La hipótesis de la caballerosidad ha recibido críticas de autores que consideran qué, contrariamente, las mujeres son castigadas con mayor severidad.

Los datos estadísticos sí darían razón a la hipótesis de la caballerosidad: se condena menos a mujeres que a hombres con penas privativas de libertad, y más que a hombres con penas alternativas a la cárcel y aquellas que son condenadas a prisión lo son a penas más reducidas.

No obstante, aunque los datos estadísticos sí muestran un trato diferente, la investigación debe resolver si este trato diferente tiene motivaciones de género o es por otros factores.

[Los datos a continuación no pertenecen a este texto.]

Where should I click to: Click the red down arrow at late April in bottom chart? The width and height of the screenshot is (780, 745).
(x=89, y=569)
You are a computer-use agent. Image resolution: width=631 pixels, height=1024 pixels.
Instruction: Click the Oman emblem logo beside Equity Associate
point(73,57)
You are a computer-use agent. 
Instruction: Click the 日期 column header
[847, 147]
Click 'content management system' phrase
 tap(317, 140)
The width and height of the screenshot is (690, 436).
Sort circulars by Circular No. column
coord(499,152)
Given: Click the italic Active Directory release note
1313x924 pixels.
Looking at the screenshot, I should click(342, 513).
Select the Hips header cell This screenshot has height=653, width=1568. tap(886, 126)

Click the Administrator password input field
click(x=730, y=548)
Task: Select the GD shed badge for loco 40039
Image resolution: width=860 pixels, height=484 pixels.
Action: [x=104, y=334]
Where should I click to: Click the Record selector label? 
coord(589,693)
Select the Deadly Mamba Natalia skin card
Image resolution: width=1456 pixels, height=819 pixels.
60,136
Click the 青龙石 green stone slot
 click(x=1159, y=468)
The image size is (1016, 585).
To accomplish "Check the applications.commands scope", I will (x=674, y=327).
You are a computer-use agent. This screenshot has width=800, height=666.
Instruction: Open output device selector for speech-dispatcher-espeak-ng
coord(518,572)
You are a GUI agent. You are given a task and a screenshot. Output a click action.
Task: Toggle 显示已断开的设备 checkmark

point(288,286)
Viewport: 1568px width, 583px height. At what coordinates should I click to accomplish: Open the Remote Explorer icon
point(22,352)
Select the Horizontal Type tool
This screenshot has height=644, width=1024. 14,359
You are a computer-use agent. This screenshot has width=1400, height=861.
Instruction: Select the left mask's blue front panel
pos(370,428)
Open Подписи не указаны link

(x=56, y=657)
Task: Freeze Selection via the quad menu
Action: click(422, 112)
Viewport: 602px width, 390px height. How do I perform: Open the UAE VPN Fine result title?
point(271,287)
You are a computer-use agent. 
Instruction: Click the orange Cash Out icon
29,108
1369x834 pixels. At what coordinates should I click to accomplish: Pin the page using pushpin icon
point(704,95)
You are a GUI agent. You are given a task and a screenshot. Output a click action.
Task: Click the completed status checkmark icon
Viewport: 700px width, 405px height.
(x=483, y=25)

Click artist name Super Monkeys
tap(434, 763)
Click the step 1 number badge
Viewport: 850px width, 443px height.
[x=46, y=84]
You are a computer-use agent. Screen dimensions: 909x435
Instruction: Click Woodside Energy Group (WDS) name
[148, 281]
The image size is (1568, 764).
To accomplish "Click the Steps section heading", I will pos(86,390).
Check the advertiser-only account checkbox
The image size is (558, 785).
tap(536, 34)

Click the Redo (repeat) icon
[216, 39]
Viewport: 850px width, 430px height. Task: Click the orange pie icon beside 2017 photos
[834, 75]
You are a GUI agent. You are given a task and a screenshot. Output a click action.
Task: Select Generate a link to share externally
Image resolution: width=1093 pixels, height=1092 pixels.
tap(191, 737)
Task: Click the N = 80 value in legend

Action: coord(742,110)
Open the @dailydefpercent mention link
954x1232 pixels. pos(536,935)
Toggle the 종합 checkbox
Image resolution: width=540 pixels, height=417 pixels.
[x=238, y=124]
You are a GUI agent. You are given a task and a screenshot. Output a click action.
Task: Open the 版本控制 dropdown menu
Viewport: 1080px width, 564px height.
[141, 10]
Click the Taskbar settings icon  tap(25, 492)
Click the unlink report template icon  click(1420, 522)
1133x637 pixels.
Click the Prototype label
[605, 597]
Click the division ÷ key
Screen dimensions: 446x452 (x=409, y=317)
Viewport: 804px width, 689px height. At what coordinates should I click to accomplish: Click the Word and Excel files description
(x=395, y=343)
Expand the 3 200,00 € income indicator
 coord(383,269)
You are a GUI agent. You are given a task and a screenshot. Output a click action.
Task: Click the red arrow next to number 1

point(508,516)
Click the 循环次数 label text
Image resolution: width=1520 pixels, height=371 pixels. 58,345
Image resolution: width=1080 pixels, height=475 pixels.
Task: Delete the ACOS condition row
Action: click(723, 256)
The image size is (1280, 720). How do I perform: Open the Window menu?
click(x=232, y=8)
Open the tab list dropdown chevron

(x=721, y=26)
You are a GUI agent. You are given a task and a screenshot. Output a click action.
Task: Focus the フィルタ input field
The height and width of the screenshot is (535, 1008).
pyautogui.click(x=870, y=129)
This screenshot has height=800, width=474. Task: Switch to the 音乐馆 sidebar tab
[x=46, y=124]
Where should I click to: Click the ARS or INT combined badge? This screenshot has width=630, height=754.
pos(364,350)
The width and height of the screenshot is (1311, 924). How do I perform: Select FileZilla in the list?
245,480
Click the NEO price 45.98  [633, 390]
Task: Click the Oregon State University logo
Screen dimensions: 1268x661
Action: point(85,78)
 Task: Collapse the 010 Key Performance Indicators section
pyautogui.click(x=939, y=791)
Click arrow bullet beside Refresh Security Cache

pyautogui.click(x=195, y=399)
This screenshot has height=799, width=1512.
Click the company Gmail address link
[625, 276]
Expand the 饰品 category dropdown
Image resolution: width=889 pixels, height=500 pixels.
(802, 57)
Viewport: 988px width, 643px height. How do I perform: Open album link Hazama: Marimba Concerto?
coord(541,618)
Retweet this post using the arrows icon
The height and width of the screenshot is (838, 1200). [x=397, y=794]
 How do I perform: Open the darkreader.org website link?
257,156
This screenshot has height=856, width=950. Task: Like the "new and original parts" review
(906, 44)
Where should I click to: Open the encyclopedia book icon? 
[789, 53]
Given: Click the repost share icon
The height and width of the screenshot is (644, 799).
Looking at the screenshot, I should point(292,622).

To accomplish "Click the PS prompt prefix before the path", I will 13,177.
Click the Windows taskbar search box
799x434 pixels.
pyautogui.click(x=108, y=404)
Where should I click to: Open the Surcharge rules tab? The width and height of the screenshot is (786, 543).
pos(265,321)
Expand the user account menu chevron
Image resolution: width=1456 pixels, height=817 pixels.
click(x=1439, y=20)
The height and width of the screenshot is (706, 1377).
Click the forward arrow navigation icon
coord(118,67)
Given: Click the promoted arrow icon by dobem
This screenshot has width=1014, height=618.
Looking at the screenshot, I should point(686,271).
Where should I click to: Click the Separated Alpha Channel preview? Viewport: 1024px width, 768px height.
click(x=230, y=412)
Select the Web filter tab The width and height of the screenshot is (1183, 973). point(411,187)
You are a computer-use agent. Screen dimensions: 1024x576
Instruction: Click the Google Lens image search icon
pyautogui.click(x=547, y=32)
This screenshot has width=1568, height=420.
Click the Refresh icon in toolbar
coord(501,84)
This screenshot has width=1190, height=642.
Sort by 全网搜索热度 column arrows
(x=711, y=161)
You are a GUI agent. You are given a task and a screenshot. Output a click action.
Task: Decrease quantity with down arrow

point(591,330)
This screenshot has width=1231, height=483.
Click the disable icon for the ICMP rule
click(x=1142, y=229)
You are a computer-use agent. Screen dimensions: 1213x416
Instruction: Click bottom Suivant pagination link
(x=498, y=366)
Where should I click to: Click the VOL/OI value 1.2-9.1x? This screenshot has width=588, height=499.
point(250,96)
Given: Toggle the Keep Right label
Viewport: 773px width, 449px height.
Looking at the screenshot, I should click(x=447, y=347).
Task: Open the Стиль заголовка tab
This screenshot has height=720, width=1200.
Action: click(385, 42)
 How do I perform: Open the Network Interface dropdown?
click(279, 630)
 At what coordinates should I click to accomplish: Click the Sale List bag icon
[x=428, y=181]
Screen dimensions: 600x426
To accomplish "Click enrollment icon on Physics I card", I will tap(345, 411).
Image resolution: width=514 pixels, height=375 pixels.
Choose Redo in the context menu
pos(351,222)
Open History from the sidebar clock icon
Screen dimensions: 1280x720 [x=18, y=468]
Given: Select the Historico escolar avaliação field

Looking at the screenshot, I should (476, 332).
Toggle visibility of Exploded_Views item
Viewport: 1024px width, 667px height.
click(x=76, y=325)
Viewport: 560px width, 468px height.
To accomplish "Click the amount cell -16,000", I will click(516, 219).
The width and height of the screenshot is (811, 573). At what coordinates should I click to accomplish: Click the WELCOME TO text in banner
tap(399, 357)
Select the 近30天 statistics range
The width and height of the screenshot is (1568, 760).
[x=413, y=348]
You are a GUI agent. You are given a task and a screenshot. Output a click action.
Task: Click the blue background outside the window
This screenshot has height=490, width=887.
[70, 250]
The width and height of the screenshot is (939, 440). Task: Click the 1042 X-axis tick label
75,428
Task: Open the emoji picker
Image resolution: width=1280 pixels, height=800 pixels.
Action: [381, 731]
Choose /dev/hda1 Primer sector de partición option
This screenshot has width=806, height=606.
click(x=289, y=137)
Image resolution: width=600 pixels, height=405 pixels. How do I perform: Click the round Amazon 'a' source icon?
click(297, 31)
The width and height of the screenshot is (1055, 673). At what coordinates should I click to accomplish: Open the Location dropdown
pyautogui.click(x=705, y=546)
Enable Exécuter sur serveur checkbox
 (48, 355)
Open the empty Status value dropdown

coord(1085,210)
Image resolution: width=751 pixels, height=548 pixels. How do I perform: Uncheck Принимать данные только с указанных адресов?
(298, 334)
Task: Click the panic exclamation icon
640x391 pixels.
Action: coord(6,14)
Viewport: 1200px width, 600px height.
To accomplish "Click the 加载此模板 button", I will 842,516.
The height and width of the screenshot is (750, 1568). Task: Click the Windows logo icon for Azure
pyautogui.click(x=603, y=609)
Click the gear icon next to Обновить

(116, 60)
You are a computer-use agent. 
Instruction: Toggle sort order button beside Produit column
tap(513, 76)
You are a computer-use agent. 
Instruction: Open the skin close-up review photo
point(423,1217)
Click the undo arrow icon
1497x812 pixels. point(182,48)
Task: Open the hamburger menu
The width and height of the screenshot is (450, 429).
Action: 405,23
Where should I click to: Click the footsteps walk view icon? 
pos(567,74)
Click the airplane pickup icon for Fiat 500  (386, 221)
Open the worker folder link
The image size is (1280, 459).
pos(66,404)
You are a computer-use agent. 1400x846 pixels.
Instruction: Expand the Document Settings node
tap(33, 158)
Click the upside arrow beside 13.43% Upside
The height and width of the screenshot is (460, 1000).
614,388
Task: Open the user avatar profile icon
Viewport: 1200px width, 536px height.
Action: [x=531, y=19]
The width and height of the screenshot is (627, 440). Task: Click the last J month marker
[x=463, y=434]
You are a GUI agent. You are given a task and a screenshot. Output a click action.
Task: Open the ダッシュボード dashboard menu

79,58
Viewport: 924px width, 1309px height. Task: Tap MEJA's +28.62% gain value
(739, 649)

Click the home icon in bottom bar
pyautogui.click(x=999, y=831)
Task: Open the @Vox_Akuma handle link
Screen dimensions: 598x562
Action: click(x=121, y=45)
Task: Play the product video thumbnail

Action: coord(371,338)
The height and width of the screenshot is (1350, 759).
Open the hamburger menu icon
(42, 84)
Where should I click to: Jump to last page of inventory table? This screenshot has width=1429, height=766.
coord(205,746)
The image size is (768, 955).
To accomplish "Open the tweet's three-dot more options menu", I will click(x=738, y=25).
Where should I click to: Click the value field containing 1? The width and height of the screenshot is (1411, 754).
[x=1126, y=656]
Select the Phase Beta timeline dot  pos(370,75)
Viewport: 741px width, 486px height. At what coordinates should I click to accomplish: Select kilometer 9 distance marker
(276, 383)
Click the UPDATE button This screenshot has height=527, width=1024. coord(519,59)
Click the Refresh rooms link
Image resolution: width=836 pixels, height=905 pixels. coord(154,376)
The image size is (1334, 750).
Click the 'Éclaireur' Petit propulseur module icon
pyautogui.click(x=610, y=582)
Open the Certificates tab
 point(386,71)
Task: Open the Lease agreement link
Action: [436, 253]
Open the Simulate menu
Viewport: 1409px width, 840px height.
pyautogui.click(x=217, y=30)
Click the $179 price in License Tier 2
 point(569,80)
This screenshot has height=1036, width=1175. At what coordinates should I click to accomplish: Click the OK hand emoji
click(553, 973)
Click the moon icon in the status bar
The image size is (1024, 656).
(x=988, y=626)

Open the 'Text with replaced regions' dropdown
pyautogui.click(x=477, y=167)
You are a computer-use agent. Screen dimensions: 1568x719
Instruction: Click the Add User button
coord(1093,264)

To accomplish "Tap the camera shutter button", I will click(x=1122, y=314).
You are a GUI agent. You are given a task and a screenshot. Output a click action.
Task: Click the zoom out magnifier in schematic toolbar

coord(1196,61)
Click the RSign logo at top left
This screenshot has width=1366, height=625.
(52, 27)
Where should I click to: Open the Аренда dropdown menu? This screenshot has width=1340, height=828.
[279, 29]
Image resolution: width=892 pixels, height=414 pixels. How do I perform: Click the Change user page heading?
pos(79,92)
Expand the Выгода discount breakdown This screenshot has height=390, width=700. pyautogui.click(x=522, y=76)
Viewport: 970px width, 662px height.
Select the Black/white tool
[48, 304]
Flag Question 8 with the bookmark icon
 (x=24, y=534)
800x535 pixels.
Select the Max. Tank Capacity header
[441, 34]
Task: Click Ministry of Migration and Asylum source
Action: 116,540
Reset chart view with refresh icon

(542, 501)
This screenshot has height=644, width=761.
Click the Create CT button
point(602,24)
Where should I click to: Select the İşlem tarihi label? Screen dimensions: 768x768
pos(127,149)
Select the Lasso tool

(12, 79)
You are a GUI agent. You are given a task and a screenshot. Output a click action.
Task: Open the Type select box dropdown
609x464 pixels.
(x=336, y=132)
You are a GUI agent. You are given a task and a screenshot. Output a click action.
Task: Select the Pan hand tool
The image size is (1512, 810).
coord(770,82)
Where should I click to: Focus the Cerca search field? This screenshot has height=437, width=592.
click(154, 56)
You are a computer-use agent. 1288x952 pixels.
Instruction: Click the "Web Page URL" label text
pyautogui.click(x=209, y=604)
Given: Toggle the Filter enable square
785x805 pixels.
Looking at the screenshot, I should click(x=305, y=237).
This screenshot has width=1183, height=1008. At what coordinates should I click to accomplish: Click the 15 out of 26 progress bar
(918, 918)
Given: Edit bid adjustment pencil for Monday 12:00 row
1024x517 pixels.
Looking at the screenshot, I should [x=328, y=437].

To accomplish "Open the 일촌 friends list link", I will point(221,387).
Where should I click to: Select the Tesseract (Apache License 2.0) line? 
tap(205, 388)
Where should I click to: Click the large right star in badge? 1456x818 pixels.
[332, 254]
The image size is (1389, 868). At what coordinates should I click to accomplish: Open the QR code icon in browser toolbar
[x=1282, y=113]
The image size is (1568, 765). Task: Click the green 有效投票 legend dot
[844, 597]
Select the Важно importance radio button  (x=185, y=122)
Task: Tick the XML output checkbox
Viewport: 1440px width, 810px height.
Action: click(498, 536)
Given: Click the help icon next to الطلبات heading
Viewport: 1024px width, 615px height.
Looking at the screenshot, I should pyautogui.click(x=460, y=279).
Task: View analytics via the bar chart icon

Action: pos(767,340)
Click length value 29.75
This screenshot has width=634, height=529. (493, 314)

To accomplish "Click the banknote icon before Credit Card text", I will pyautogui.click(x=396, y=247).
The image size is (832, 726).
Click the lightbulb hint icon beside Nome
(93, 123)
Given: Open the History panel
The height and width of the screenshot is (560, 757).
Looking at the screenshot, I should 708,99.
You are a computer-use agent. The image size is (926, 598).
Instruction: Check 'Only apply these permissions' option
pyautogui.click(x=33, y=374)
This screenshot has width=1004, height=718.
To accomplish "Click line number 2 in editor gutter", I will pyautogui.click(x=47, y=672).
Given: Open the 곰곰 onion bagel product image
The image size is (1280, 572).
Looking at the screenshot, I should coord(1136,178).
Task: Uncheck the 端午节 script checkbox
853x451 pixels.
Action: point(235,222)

Estos son los principales estudios:

  1. Kapardis y Farrington, 1981. Investigación experimental donde se planteaban casos hipotéticos a jueces variando el sexo del infractor. Se mostró indulgencia hacia las mujeres en los delitos más graves.
  2. Farrington i Morris, 1983. Recopilación de datos. Concluyeron trato diferente, pero motivado por la ausencia de antecedentes y la naturaleza menos grave del hecho delictivo.
  3. Mair y Brockington, 1988. Poco concluyente.
  4. Dominelli, 1984. Propuso que las mujeres tenían un trato más severo y discriminatorio.
  5. Moxon, 1988. Concluye más indulgencia.
  6. Wilczynski y Morris, 1993. Indulgencia.
  7. Gelsthorpe y Loucks , 1997. Muchos de los factores más influyentes estaban relacionados con el género. Las mujeres tenían más tendencia a ser consideradas personas «con problemas» que «personas problemáticas»
  8. Daly, 1994. Casos aparejados. Poca diferencia entre sexos.
  9. Kruttschnitt, 2009. En Finlandia no se mostraban diferencias.

La investigación debe dar respuesta a si los roles de género de la mujer pasiva, dependiente y reproductora aún tiene vigencia en términos de decisiones judiciales.

En mi opinión la incorporación de la mujer al sistema de justicia penal, que ya es en muchos casos mayor que el número de hombres en cargos de poder cambiará necesariamente, de existir, este sesgo. De hecho, existe la hipótesis contraria enmarcada en las tesis feministas: que las mujeres delincuentes deberían ser tratadas con mayor rigor a fin de hacerlas responsables de sus actos y no infantilizarlas.  Si bien se trata de una postura minoritaria y radical conviene mencionarla.